A esposa por trás do gênio

Eu estava no aeroporto procurando um livro quando me deparei com a história de Mileva Marić. Eu jamais havia ouvido falar dela, e tampouco sabia que ela tinha sido a primeira esposa de Albert Einstein.

Folheei o livro e inspirei profundamente para sentir o inconfundível cheiro de verdade que só os bons livros oferecem. Li a orelha e descobri que a autora havia estudado em Boston, em duas universidades que tantas vezes pisei. Por ser a história de uma mulher, escrita por outra mulher, achei que devia respeito ao feminismo e àquela cidade que um dia chamei de casa. Sem pestanejar, comprei.

O avião ainda se preparava para levantar voo eu já tinha lido um terço da história. Passei a viagem imersa, lendo desavergonhadamente, às goladas. Nem me importei com o que as pessoas podiam pensar da minha falta de compostura ao sorrir, ao acenar que não com a cabeça, ao franzir o cenho e ao não conter as minhas lágrimas tímidas e teimosas, que insistiam em cair pela lateral do meu olho esquerdo.

Li e chorei, li e me revoltei, li e me identifiquei. Enxerguei naquela mulher, manca e genial, um tanto de mim. Um tanto das minhas amigas. Um tanto de mulheres incríveis que me cercam, que me inspiram, que real ou virtualmente fazem parte da minha vida.

Ao ler sobre Mileva, li sobre o Einstein que ninguém conhece. O Einstein egoísta, machista, mandão e cruel que o mundo não viu, e que a história, convenientemente, fez questão de esconder. A história de Mileva aconteceu no início do século XX e poderia ser uma história isolada. Ultrapassada. Mas não é.

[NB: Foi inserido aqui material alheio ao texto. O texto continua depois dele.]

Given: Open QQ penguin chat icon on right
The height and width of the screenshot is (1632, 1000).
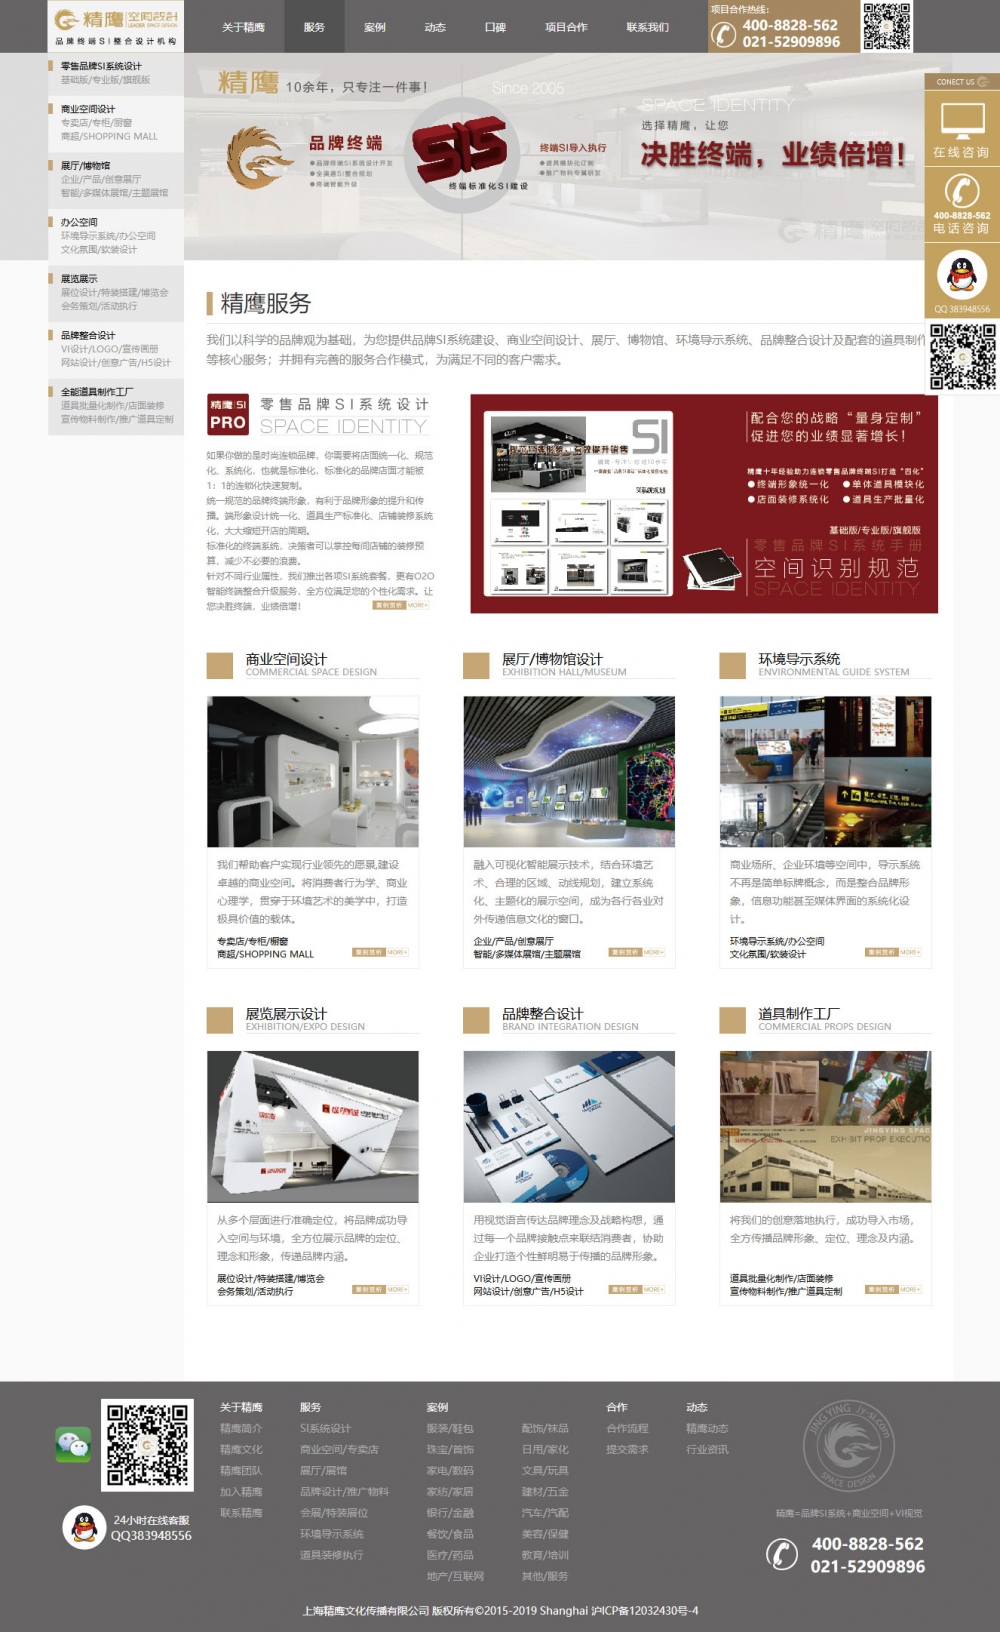Looking at the screenshot, I should (x=961, y=273).
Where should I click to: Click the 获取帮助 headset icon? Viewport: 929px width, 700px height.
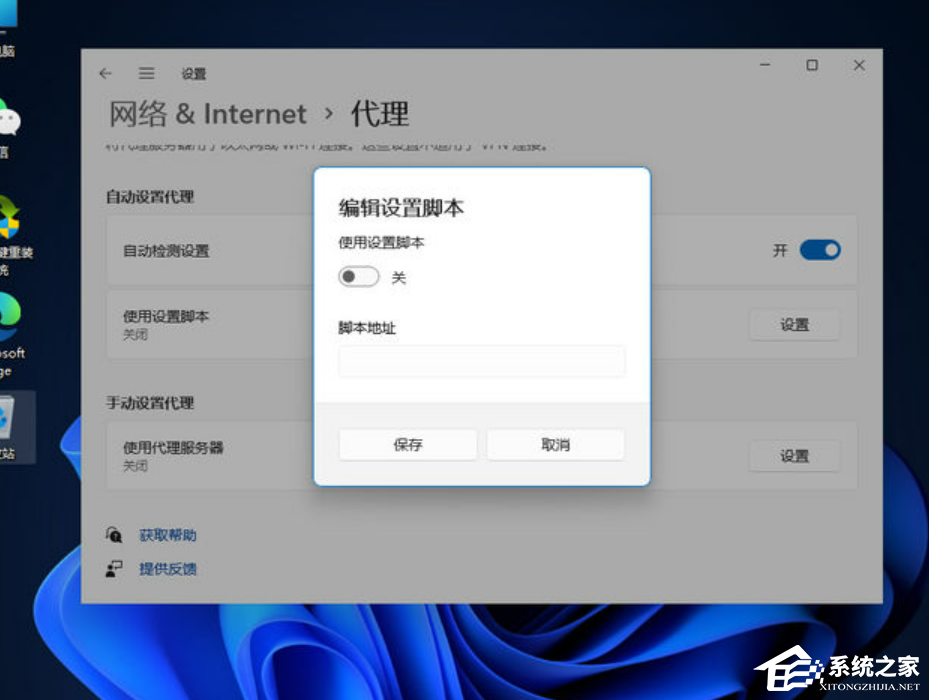point(115,535)
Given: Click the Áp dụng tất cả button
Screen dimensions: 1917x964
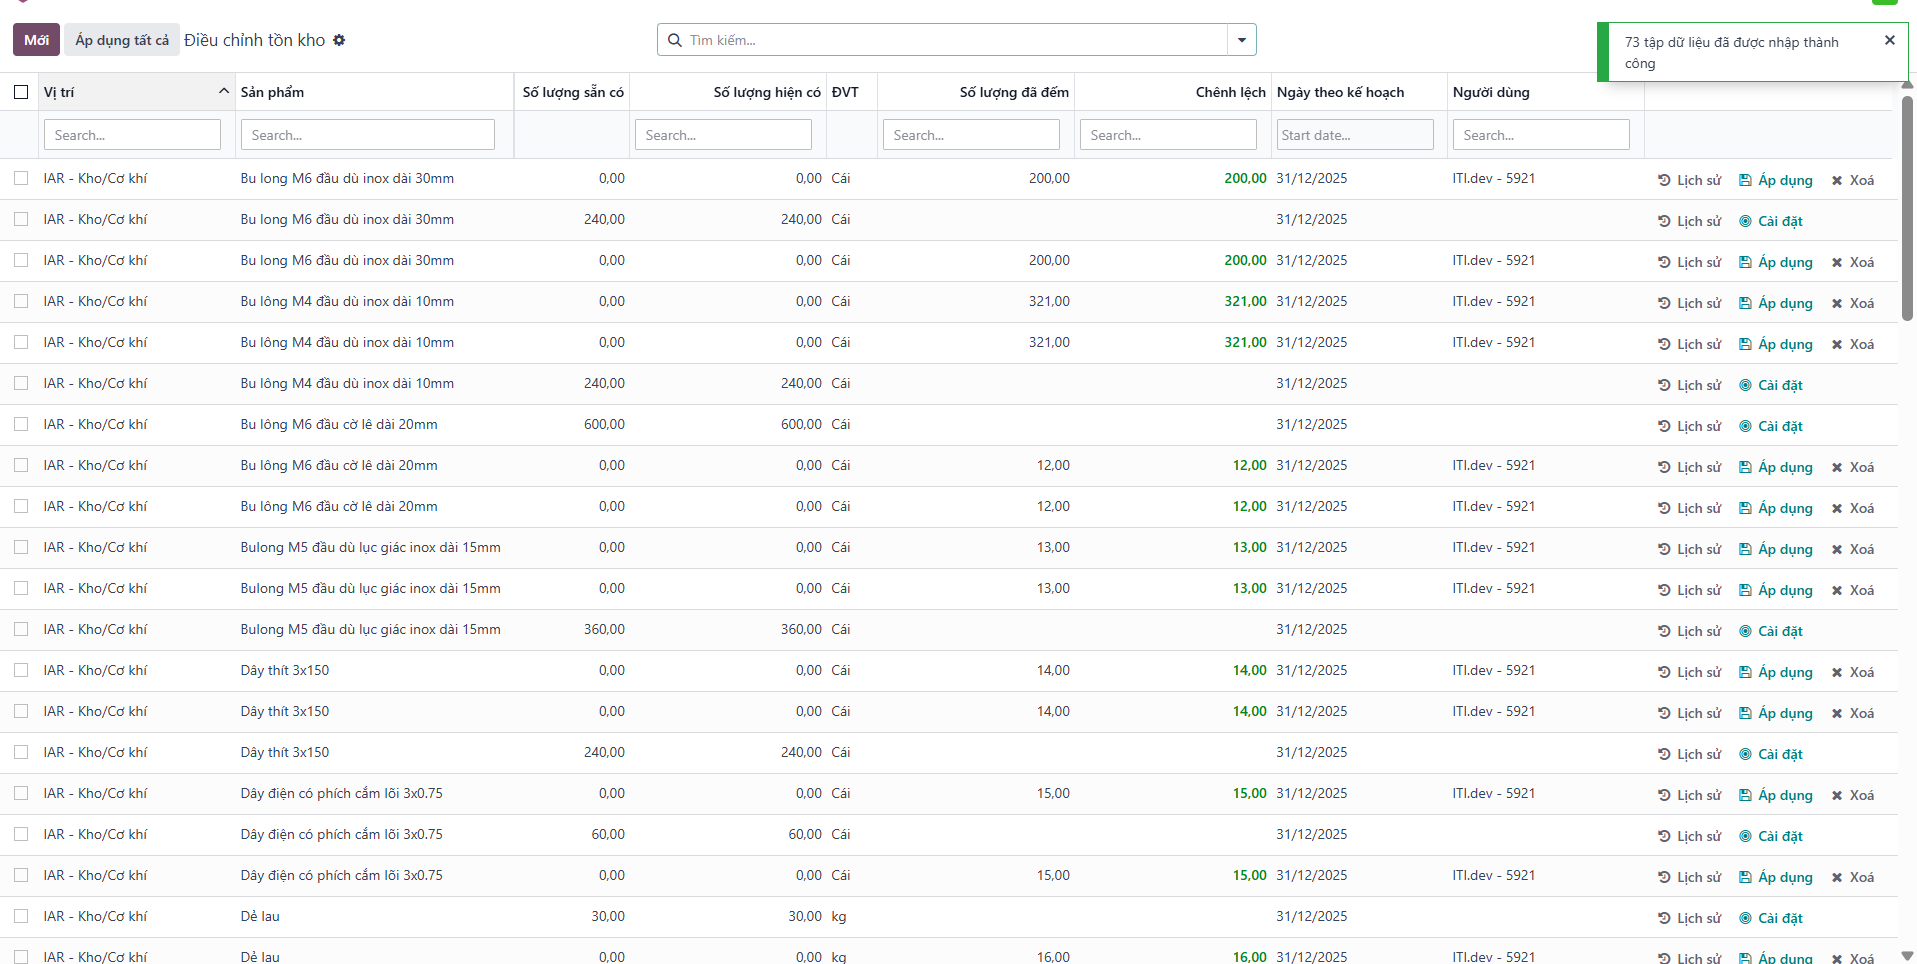Looking at the screenshot, I should click(x=122, y=40).
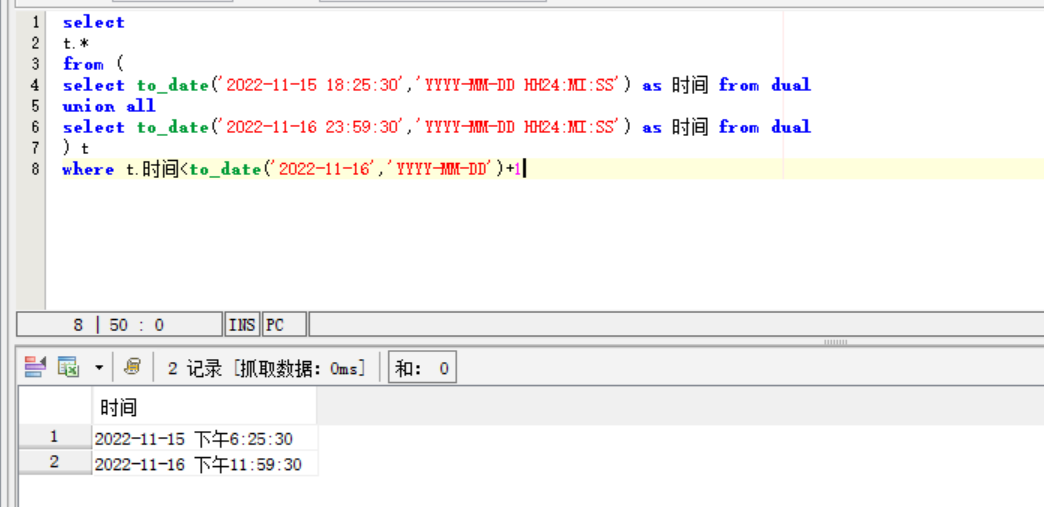1044x507 pixels.
Task: Click the cell with 2022-11-15 下午6:25:30
Action: pyautogui.click(x=205, y=438)
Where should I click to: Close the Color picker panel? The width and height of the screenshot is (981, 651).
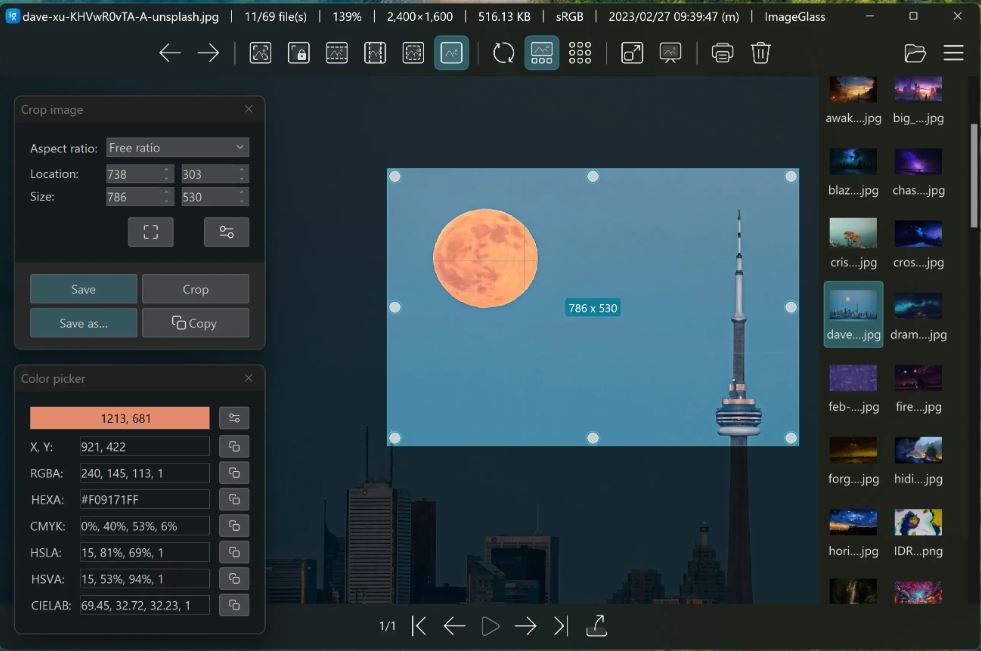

A história de Mileva me fez lembrar de quando eu ainda morava em Boston e conheci uma mulher cujo marido estudava no MIT. Ela, até então muito dinâmica em seu país de origem, se viu confinada num apartamento, sem amigos e sem perspectivas profissionais. Sozinha, no meio do inverno, ela criou um blog incrível chamado “The wife behind the genius“, que numa tradução livre seria algo como “a esposa por trás do gênio”.

Nesse blog ela compartilhava as dificuldades e aventuras de ser casada com um gênio. Ao ler seus textos, decidi convidá-la para um café. Lá pelas tantas, falei o que estava preso na minha garganta desde a primeira frase que li dela: “olha, ele pode até ser um gênio, mas você também é. Seu blog é incrível!” Ela me olhou com ternura e disse algo que me marcou profundamente: “talvez não haja espaço para dois gênios num casamento”, e sorriu se despedindo.

A história de Mileva é exatamente igual à história dessa minha amiga. Foi ela, Mileva, quem primeiro concebeu a teoria da relatividade. Foi ela, Mileva, quem contribuiu significativamente para os estudos de Einstein. E foi ele, no alto do seu privilégio de macho e de seu ego frágil, que retirou o nome dela de todos os artigos. De todos os estudos. Foi ele quem apagou o nome de Mileva da história.

Embora a gente acredite que homens cultos e educados estejam menos vulneráveis ao machismo, a verdade é que eles estão tão – ou até mais – suscetíveis a condutas egoístas do que qualquer outro homem. O machismo não escolhe classe social, ideologia política, religiosa, tom de pele ou nível educacional. O machismo chega, se instala e destrói tudo ao redor.

Mileva foi injustiçada pela história, mas felizmente eu tive a oportunidade de saber a verdade sobre ela. Assim como ontem eu tive a oportunidade de saber sobre quem verdadeiramente é José Mayer.

Que essas histórias, distantes no tempo mas tão próximas na essência, possam vir à tona. Que outras Milevas e outras Su Tonani possam emergir e nos recontar quem efetivamente é genial e quem, efetivamente, não é. Sigamos!